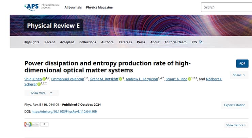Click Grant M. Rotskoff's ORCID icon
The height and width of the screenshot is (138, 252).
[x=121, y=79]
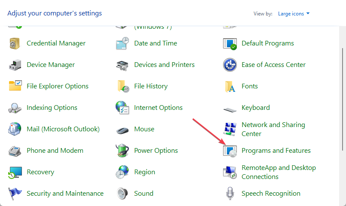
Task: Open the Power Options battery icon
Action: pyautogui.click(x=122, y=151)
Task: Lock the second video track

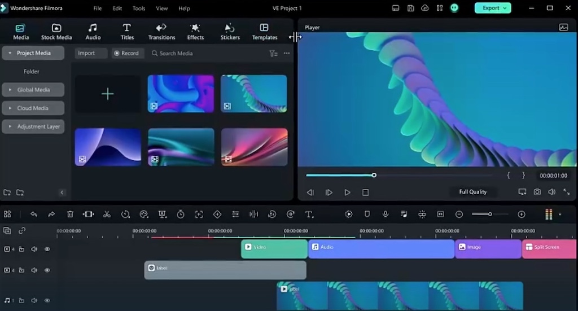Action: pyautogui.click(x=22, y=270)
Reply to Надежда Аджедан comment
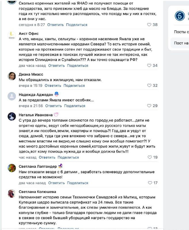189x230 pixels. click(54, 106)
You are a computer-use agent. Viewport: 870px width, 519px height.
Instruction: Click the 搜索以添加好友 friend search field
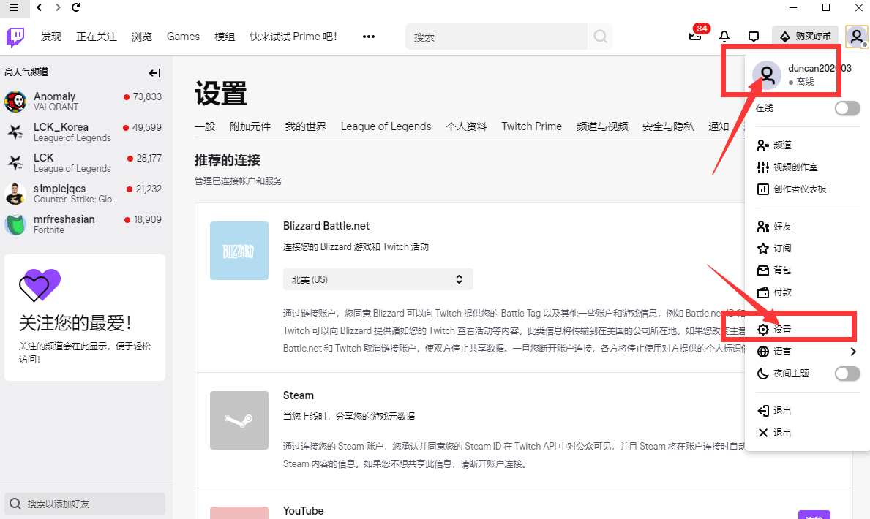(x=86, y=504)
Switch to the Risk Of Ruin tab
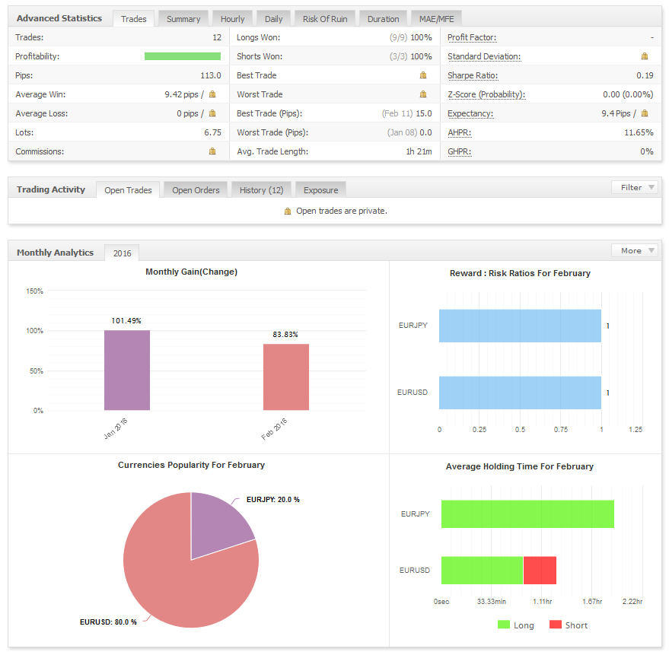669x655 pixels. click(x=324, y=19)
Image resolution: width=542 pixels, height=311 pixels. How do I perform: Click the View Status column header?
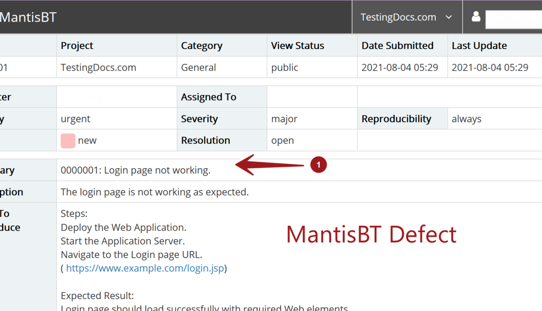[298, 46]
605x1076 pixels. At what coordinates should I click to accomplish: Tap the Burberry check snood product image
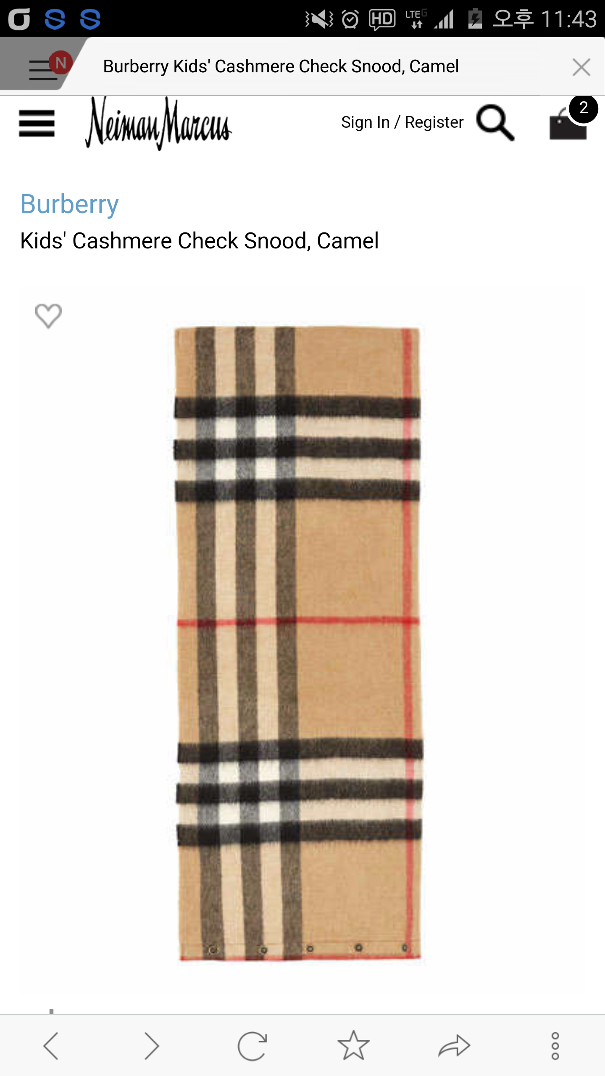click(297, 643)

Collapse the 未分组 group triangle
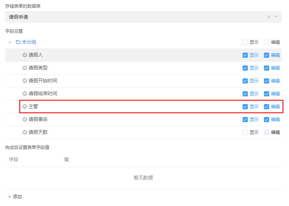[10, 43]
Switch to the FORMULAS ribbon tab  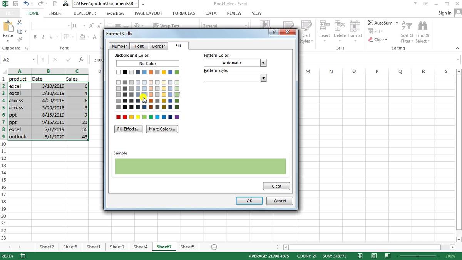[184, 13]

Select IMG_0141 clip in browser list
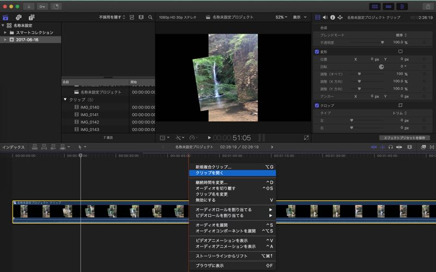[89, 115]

==

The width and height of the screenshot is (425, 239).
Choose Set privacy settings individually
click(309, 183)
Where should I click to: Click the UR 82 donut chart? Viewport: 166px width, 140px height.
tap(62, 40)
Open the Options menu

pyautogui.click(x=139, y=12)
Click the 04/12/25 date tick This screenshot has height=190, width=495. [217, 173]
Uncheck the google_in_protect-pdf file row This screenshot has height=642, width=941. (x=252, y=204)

(Directions)
Copy, from the data above, every line where the word "This" appears.

(Reply)
Click the 04/12/25 date tick This screenshot has height=190, width=495. [217, 173]
Uncheck the google_in_protect-pdf file row This screenshot has height=642, width=941. (x=252, y=204)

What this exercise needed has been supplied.